The proposed suspension has prompted fierce lobbying on both sides. The Guardian understands that at present the opposition of the UK, Germany and Spain outweighs the support of France, the Netherlands and Poland, although campaigners hope to change the minds of ministers in the final days before the vote. The chemical manufacturers claim that a suspension would reduce food production, while conservationists say these claims are unsubstantiated and even greater harm results from the loss of bees and the vital pollination service they provide.


About three-quarters of global food crops rely on bees and other insects to fertilise their flowers, with the result that the decline of honeybee colonies due to disease, habitat loss and pesticide harm has prompted serious concern. A series of high-profile scientific studies in the last year has increasingly linked neonicotinoids to harmful effects in bees, including huge losses in the number of queens produced, and big increases in "disappeared" bees – those that fail to return from food foraging trips.


As well as public campaigns, Paterson also faces political pressure, including from one of his Conservative predecessors. Lord Deben, who as John Gummer was environment secretary, said:


"If ever there were an issue where the precautionary principle ought to guide our actions, it is in the use of neonicotinoids.
Bees are too important to our crops to continue to take this risk."
Joan Walley, chair of the Commons environmental audit select committee, which is investigating the issue of pesticides and pollinators, said:
"Ministers have repeatedly told us that the precautionary principle and evidence-based policymaking inform its position on pesticides. If their policy in this area is as transparent and open as they claim, I believe that they would back up those words by voting for the European moratorium."
A spokeswoman for the Department for Environment, Food and Rural Affairs (Defra), said:

"We have carried out extensive research into the impact of neonicotinoids on bees and are waiting for the results of work including field studies.
If it is concluded that restrictions on the use of neonicotinoids are necessary, they will be brought in."

Paterson said in February: "I have asked the EC to wait for the results of our field trials, rather than rushing to a decision." However, the results will not be available before Friday's vote because the field trials have been seriously compromised by contamination from neonicotinoids, which are very widely used. Prof Ian Boyd, Defra's chief scientist, told Walley's committee: "At the control site, there were residues of neonicotinoids in pollen and nectar."


Green MEPs across Europe have written to every nation's environment minister, including Paterson.

"By spreading uncertainty via apparently 'science-based' arguments, the agro-chemical companies are acting as 'merchants of doubt' and are therefore blocking effective action by European policy makers," said the letter.
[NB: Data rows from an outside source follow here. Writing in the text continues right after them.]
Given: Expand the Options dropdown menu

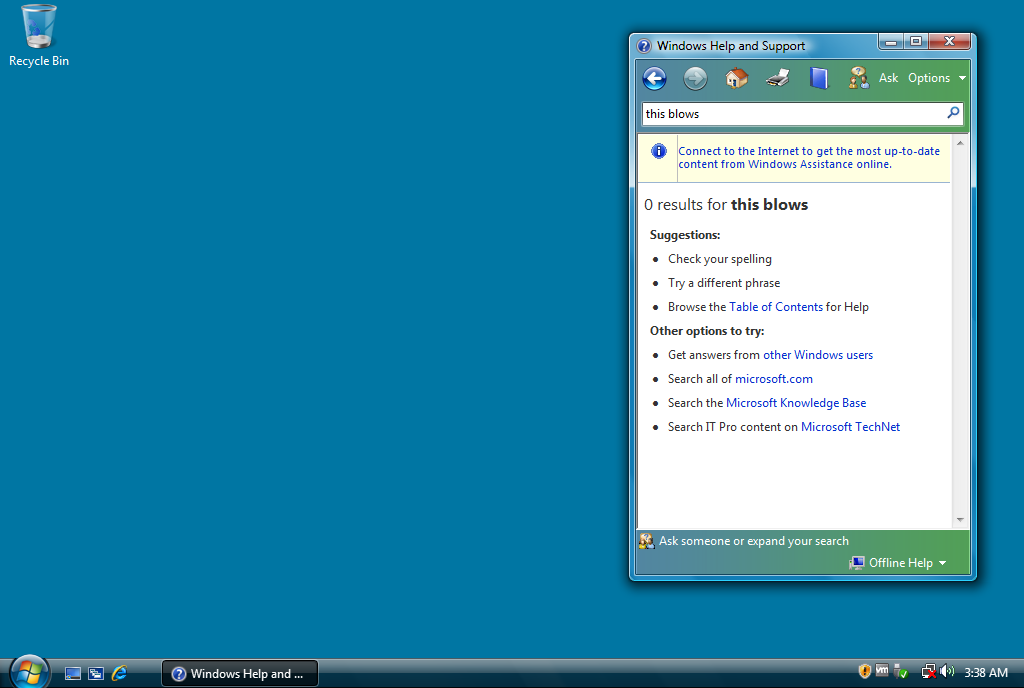Looking at the screenshot, I should pos(936,78).
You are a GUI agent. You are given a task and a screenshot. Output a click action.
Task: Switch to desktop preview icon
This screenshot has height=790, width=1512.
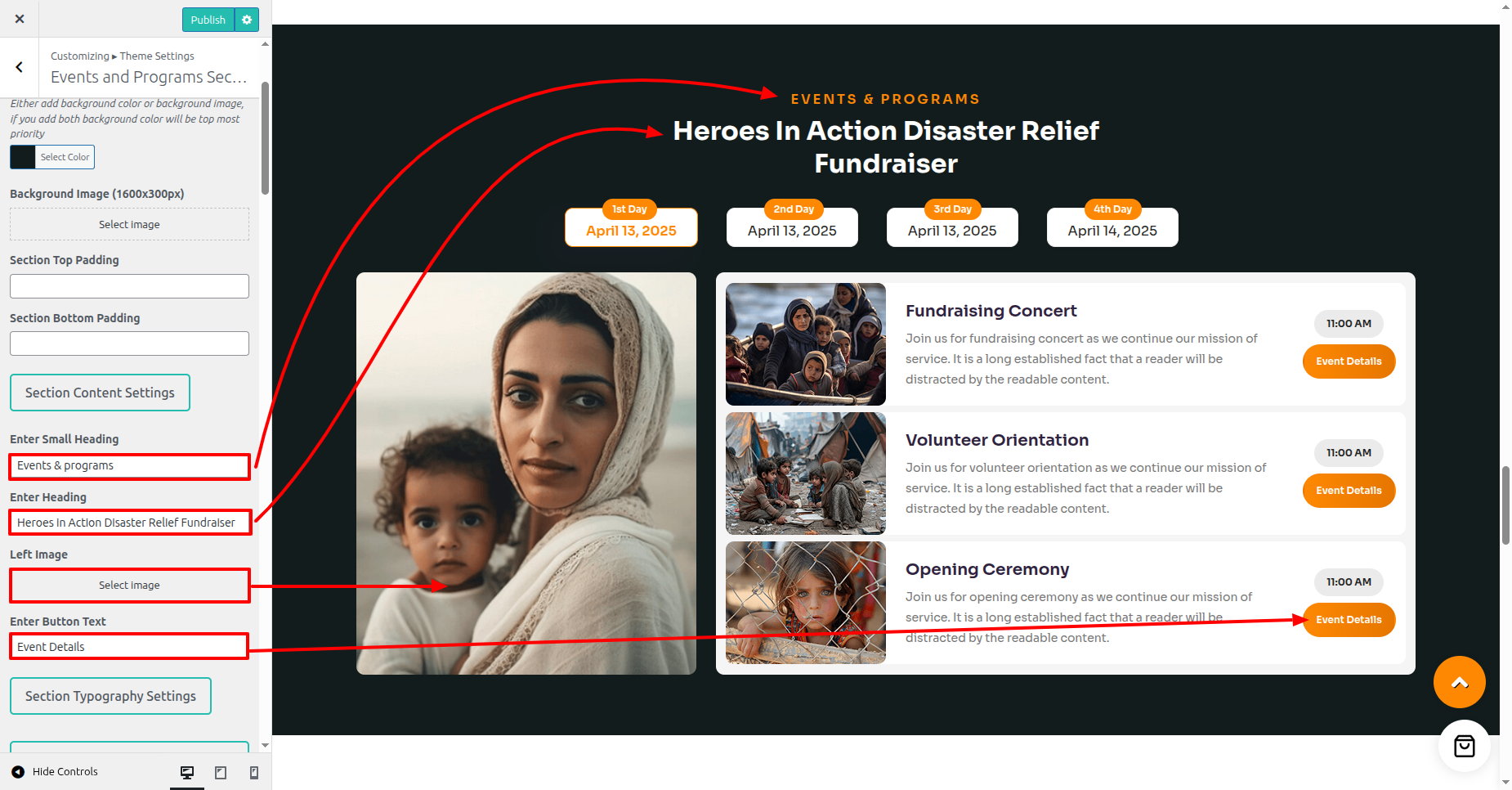pos(187,772)
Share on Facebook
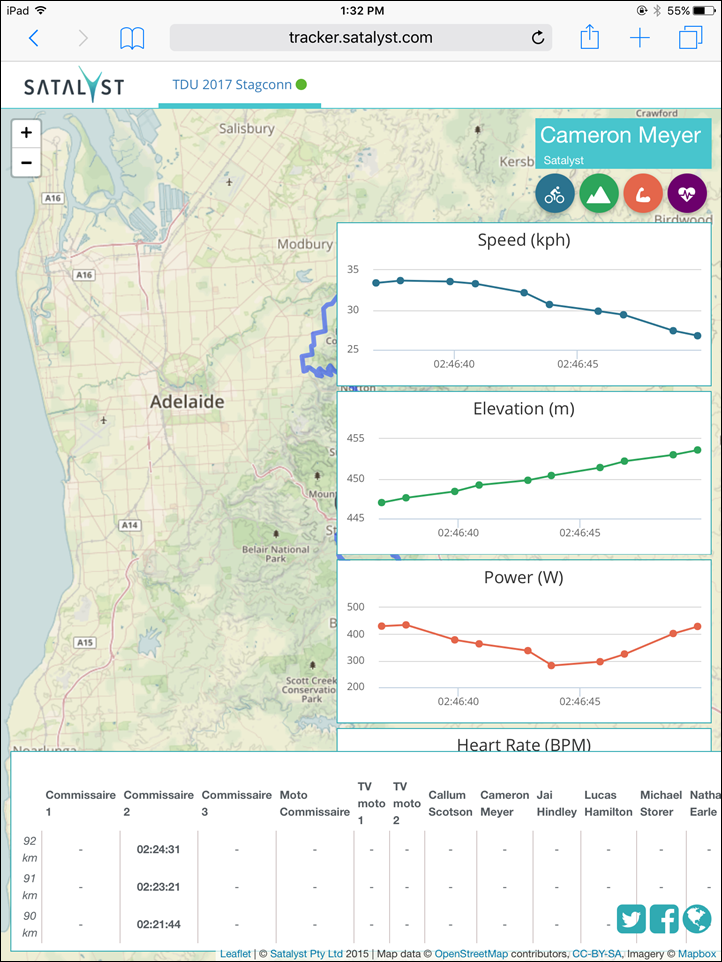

But Julian Little, a spokesman for Bayer, which manufactures one of the neonicotinioids, told the Guardian:

"We believe that the proposals remain ill thought-out, disproportionate and ignore all the good work carried out in the member states, in terms of stewardship and risk migration, to ensure that farmers continue to have access to these products to help them produce safe, high quality, affordable food."

He said the EC, at the very least, should carrying out a full impact assessment of any restrictions and said the "real issue" surrounding honeybee health was the main bee parasite, the varroa mite.


The EC proposal is to ban the use of three neonicotinoids from use on corn, oil seed rape, sunflowers and other flowering crops across the continent for two years. Tonio Borg, commissioner for health and consumer policy, said it was time for "swift and decisive action" and that the proposals were "ambitious but proportionate". The proposals came within weeks of scientists at the European Food Safety Authority, together with experts from across Europe, concluding that the use of these pesticides on flowering crops posed an unacceptable risk to bees.
The chemical companies that manufacture the neonicotinoids affected by the proposed EU suspension are Bayer, headquartered in Germany, and Syngenta, based in the UK. Syngenta declined to comment ahead of the vote.